Hi, The first thing I noticed was the enormous amount of present participles (or gerunds - anyway the '...ing' endings).
A blanket of rain fell to the earth, bouncing off the leaves of banana plants, pouring from the roofs of teakwood houses, forming waterfalls, cascading to the floor below, creating a percussive spatter on the soft soil. The sky had a yellowish glow to it, and the veil of rain made it impossible to see more than fifty metres ahead in any direction. Ai Yon stood motionless: soaked to the skin; rain running down the contours of his face; hair flat across his head. He didn’t mind being so wet; only one thing mattered to him now: revenge!
He stood amidst the banana trees, intently watching the house where his wife and her lover were taking advantage of the rain to make passionate love. His eyes narrowed as he saw the man caressing his wife’s body, searching with his hands. And oh, how she enjoyed it. Ai Yon tightened his grip on the knife in his right hand; stroking the handle with his thumb. Rivulets of water ran down the cold steel blade. His face contorted like some hideous dragon; lines stretched from the corners of his eyes to the edges of his face. He crouched down and slipped through the foliage, wet banana leaves slapping against his skin as he stealthily approached the house.
At the entrance to the house, he hesitated, listening with gritted teeth to their frolicking. With the quietness of a cat, he pounced upon them, lifting the knife high in the air, screaming a blood-curdling cry. The man – quick and agile – somehow responded and jumped out of a nearby window, running for his life. Only the unfortunate wife remained, on the floor, looking up with a terrified expression on her face. He plunged the knife into her navel, all the colour in her face vanished. He pulled out the blood-stained blade, and stabbed her in the chest; she fell back on the floor; noiseless; staring at the ceiling with unseeing eyes. Blood trickled down her porcelain-white skin. Ai Yon knelt beside her; breathing heavily; head hung low; drops of rainwater fell from his hair and mixed with the blood that flowed down her chest, like newly-formed rivers, searching for a channel.

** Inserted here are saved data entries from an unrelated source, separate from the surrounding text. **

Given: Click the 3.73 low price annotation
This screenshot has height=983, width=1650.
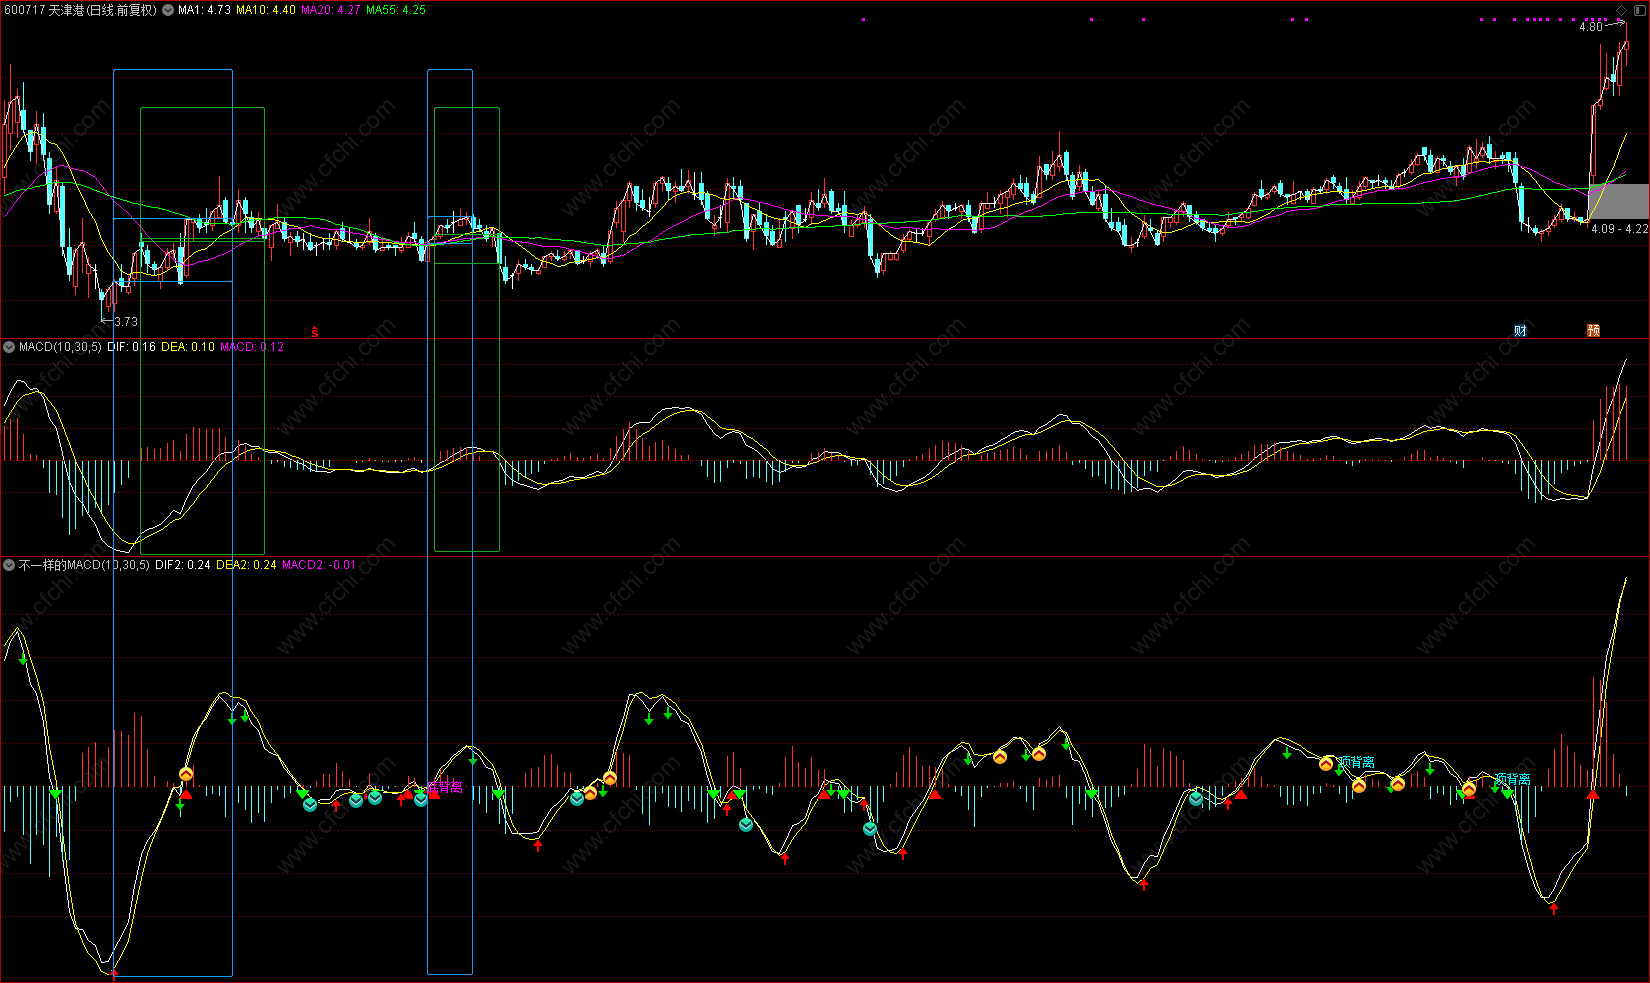Looking at the screenshot, I should pos(126,322).
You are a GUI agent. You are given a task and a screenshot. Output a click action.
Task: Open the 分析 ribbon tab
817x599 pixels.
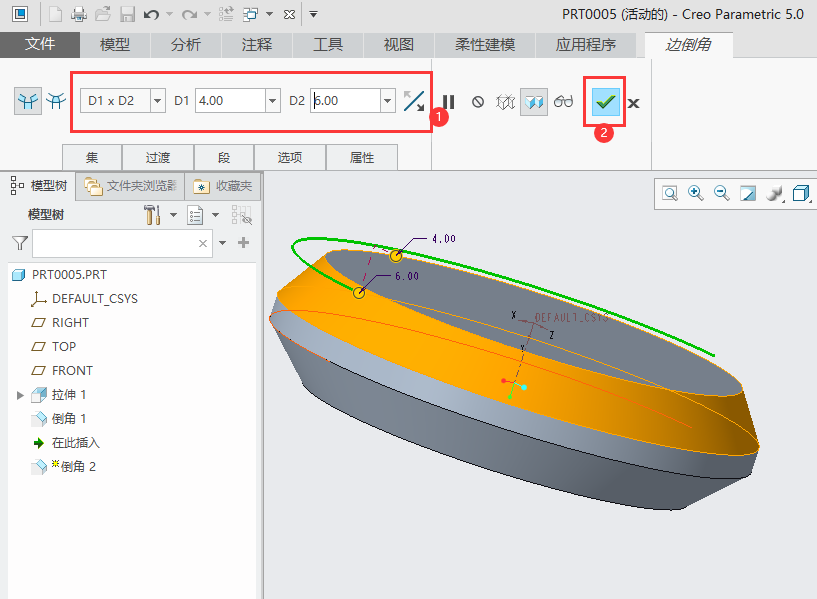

If this is the first chapter and the first sentence of the story, IMO it's too long.
Consider: The rain fell. It poured from the roof of the teakwood house (by making the house singular you are concentrating the attention of the reader on one particular house; also the rain should be described coming off the roof before the banana plant or it would seem the rain was going uphill. In the next sentence you do the same with the rain on the face and then the hair) bouncing ( not a good choice of word - if a waterfall is the end image) and cascaded off the broad leafed banana plants, creating a percussive spatter on the soft soil. (I agree with mx shining, I think that's sufficient on the rain in this paragraph.)
I hope you find this helpful, good luck with it.